The power that is given unchecked by parliament, however, is the right to declare such a state of emergency. The government has unilateral authority to place the nation in a state of emergency, with no legislative safeguards. Once more, this creates significant scope for abuse, revealing the naive flaw at the heart of our constitution, which is that we expect governments to act in good faith, as ‘good chaps’. As we have learnt throughout the Brexit saga, this is a misplaced expectation, with governments- particularly those confident of popular support- willing to disregard such conventions in pursuit of their goals.

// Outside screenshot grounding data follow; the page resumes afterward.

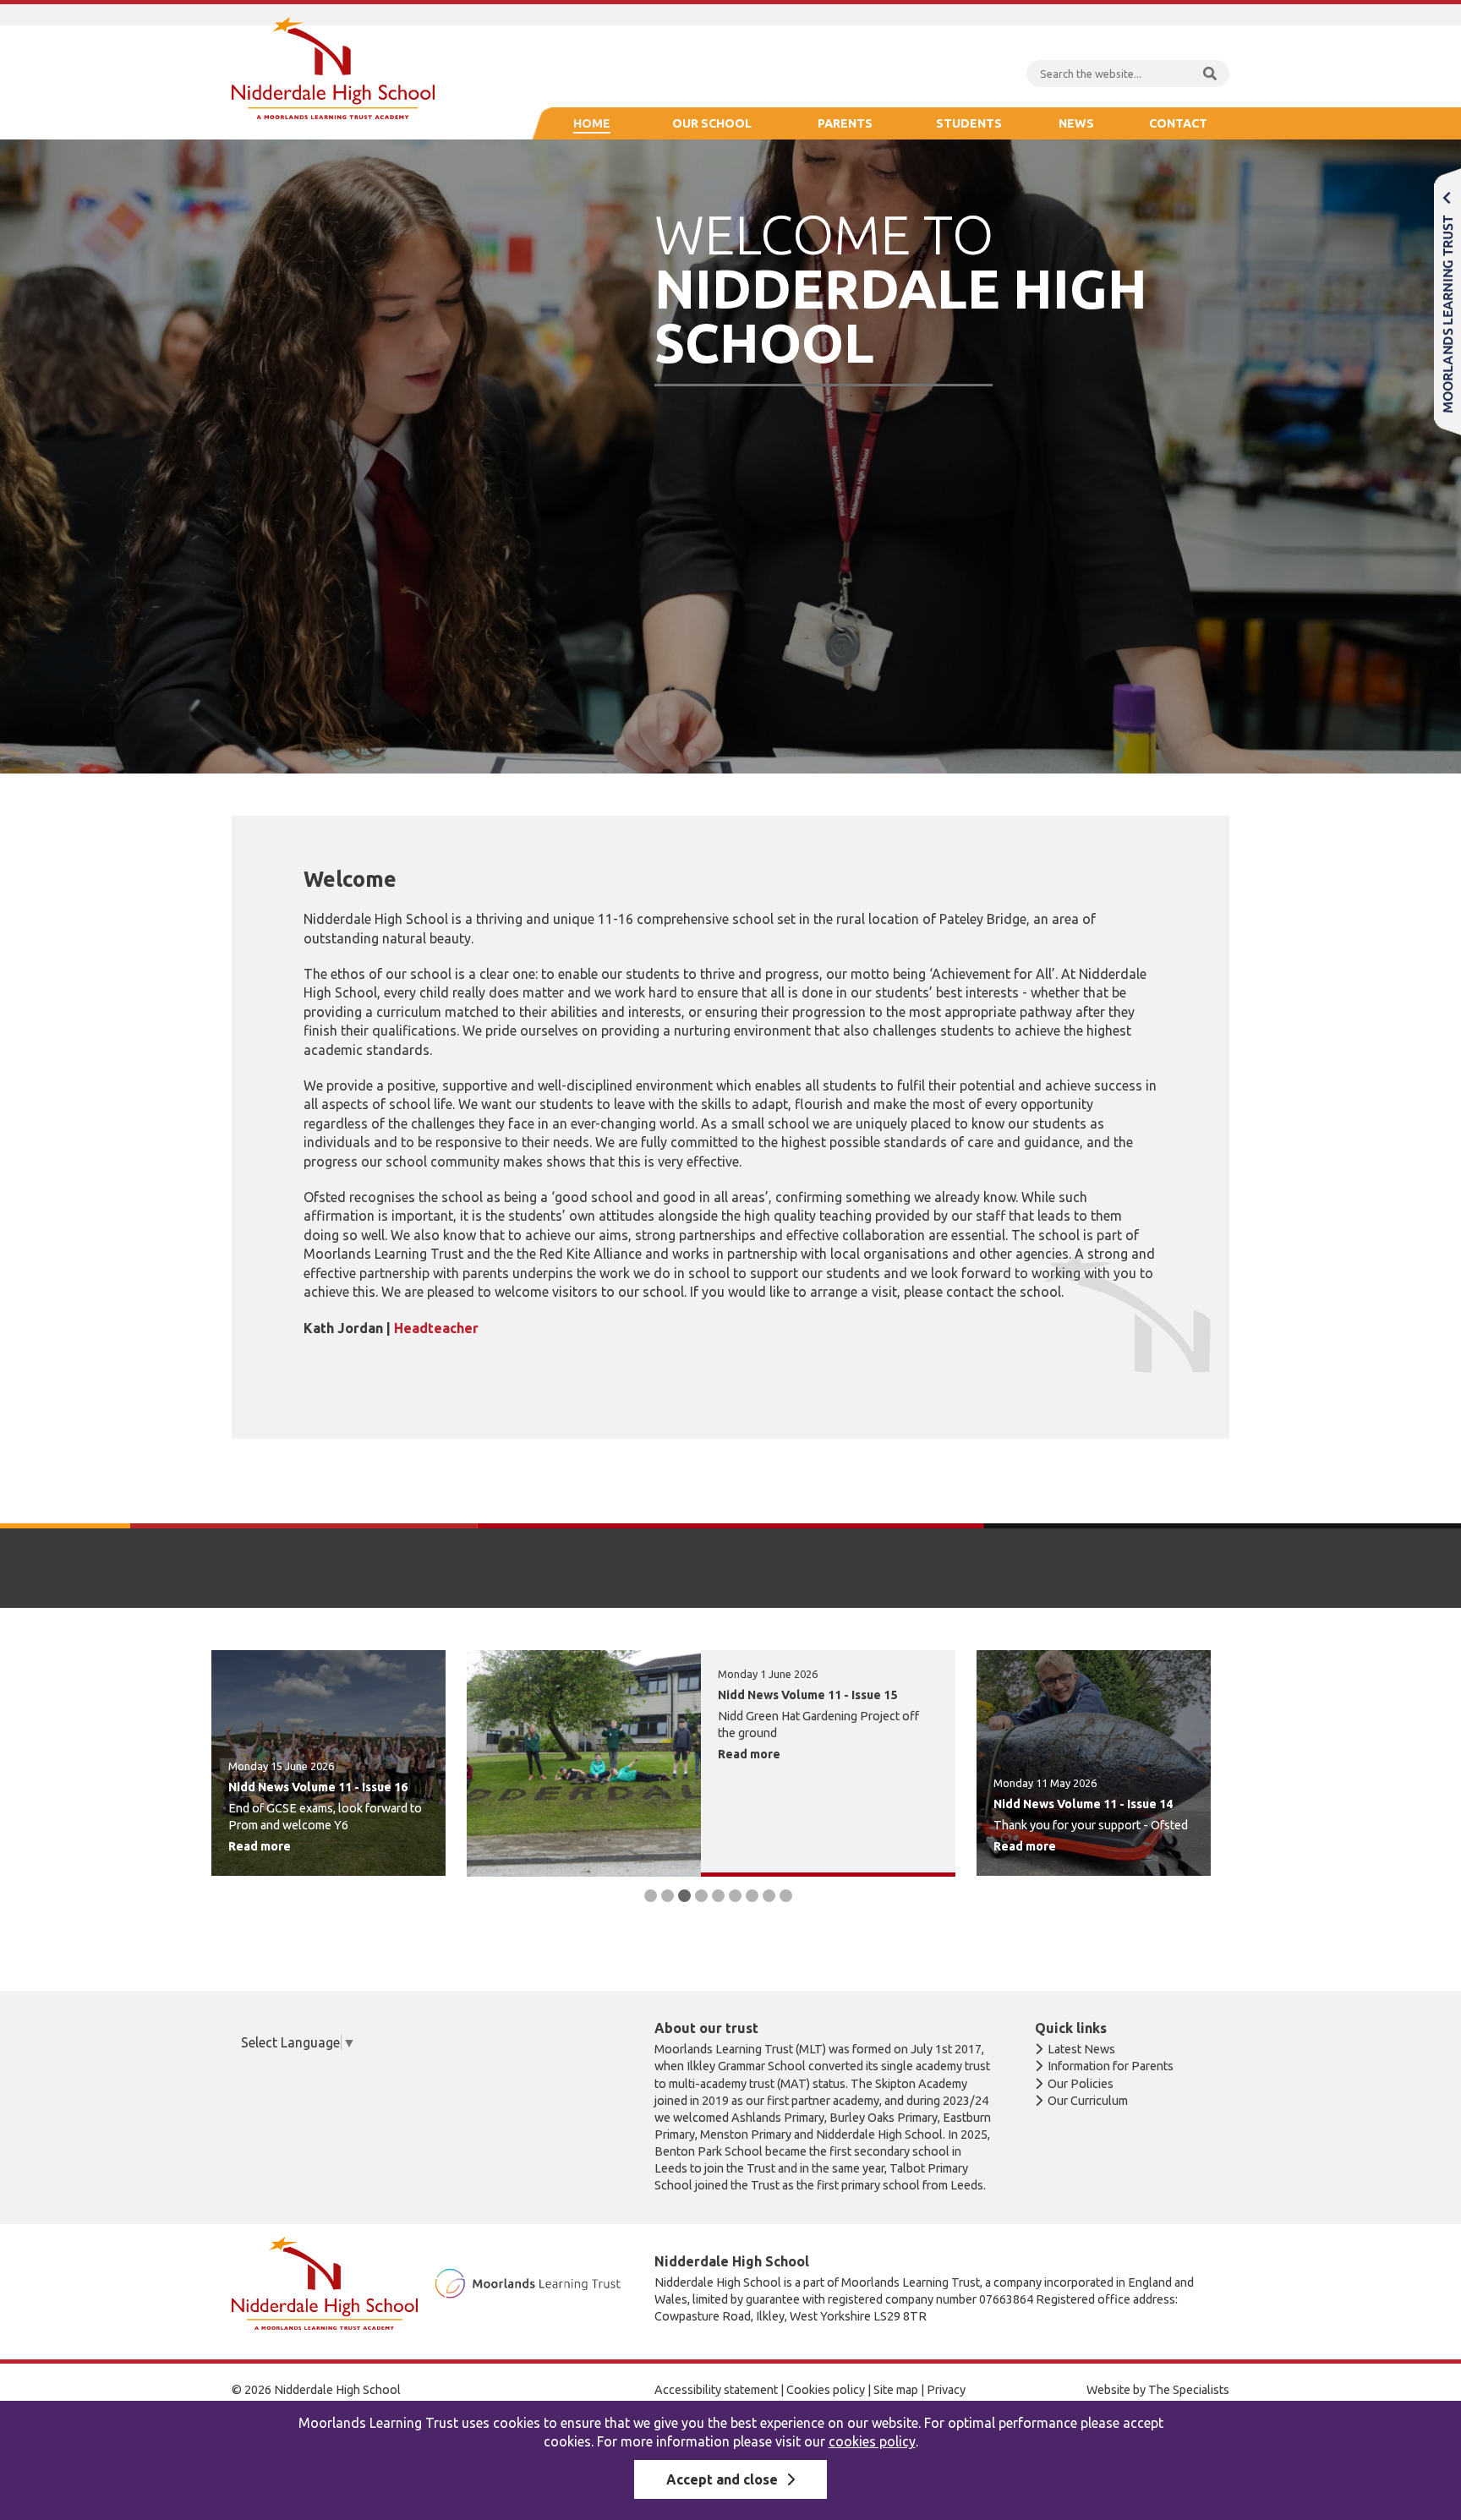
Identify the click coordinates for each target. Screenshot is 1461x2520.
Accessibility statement (716, 2390)
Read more (259, 1846)
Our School (712, 123)
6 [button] (735, 1895)
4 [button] (701, 1895)
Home (591, 123)
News (1076, 123)
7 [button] (752, 1895)
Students (969, 123)
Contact (1178, 123)
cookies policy (872, 2441)
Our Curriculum (1088, 2100)
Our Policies (1081, 2084)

Assuming a compliant parliament, unwilling to bring down an authoritarian government, this places the fate of the constitution once more in the hands of the courts. While the CCA preserves the role of the courts (and the Human Rights Act), the question of who has authority over the existence of a state of emergency is left unanswered. As I have written elsewhere, the ‘state of emergency’ is at the core of the philosophy of Carl Schmitt, the Nazi philosopher. Schmitt argued that the true sovereign is ‘he who decides on the state of the exception’, giving such a sovereign the power to reshape the constitution in order to end the public emergency. In a scenario where the executive claims extended emergency powers, this may see another face-off between the courts and the government.
While even the most alarmist people are unlikely to see Johnson using the coronavirus to establish dictatorial rule, his use of the emergency to refuse, for instance, an extension to the transition period may provide a route-map for an even more authoritarian successor. Let us imagine a state of emergency declared in response to a terrorist attack, with a populist prime minister using it to detain members of a particular ethnic group. The question of whether national security is at risk is an opaque one, depending on how broadly national security is defined, and on the nature of the information available. It is not difficult to see a populist prime minister being applauded for such a policy, and then seeking to prolong the state of emergency, claiming that such a prolongation is necessary based on confidential information pertaining to national security that he is not at liberty to disclose.

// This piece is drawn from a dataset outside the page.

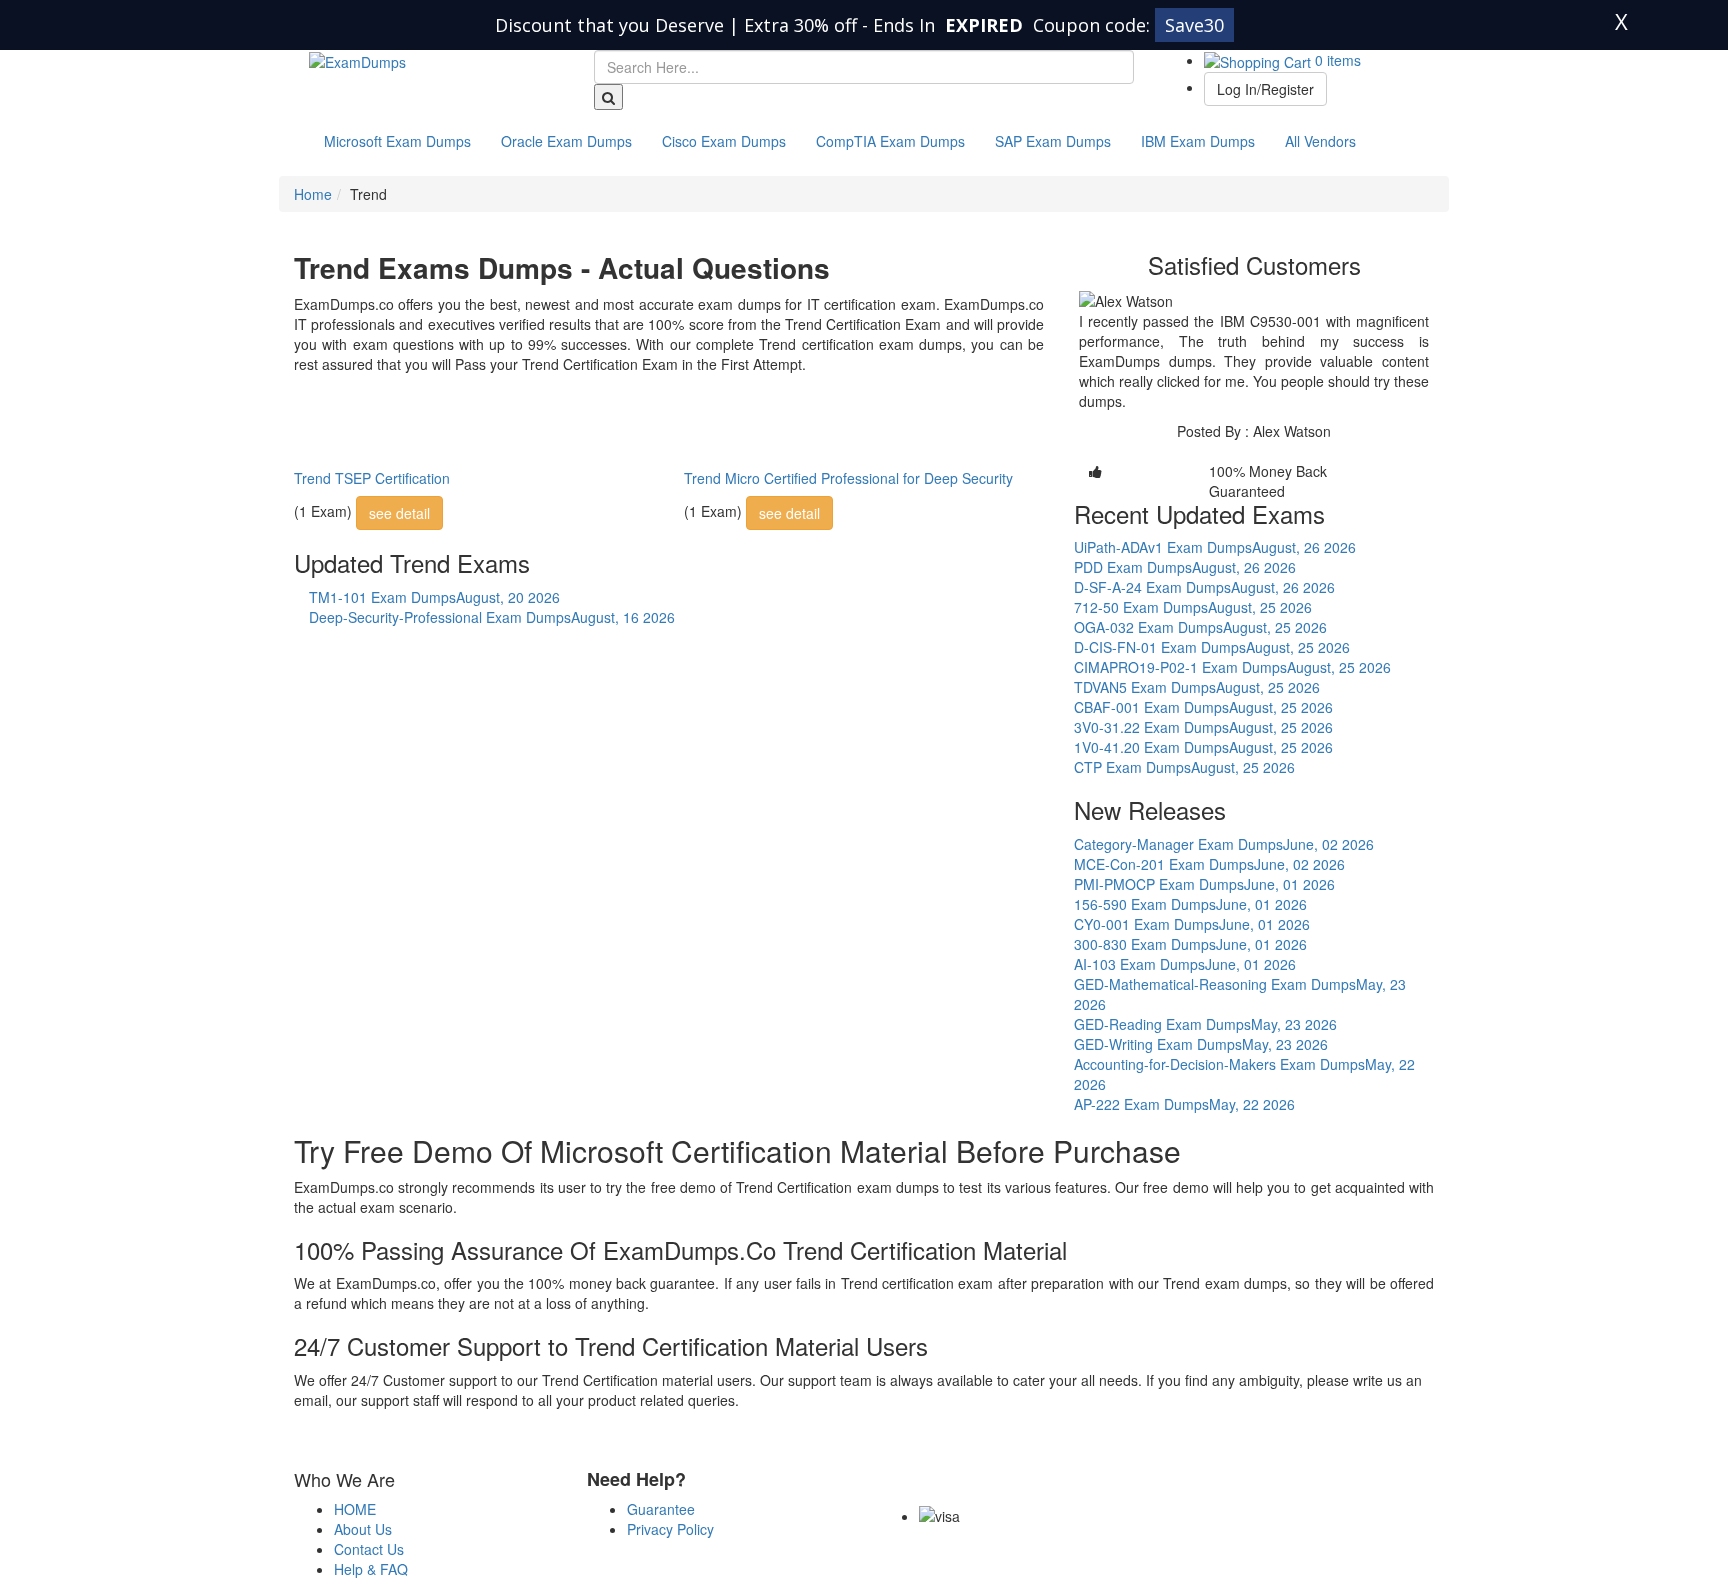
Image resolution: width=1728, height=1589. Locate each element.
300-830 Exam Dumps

In such circumstances, both the detention policy and the state of emergency would doubtless face judicial review. So far, the judiciary have been steadfast in their defence, ruling against the government in both Brexit decisions, and continuing to rule against the government in the face of sustained attack, for instance, in the case of the recent deportation litigation. Such attacks, particularly when coupled with sallies against rights-based legislation, devalue the legitimacy of the legislation and the courts. This may place us in a post-legal constitution, where compliance with court judgments is voluntary – not mandatory.
Public emergencies are useful for assessing the strength of a constitution, and whether the executive can be trusted with powers to take us through such an emergency, and then to give such powers back. That this government has taken us to the point where there is genuine concern over it acting in good faith shows how far our constitution has fallen – and how it could have yet further depths to reach.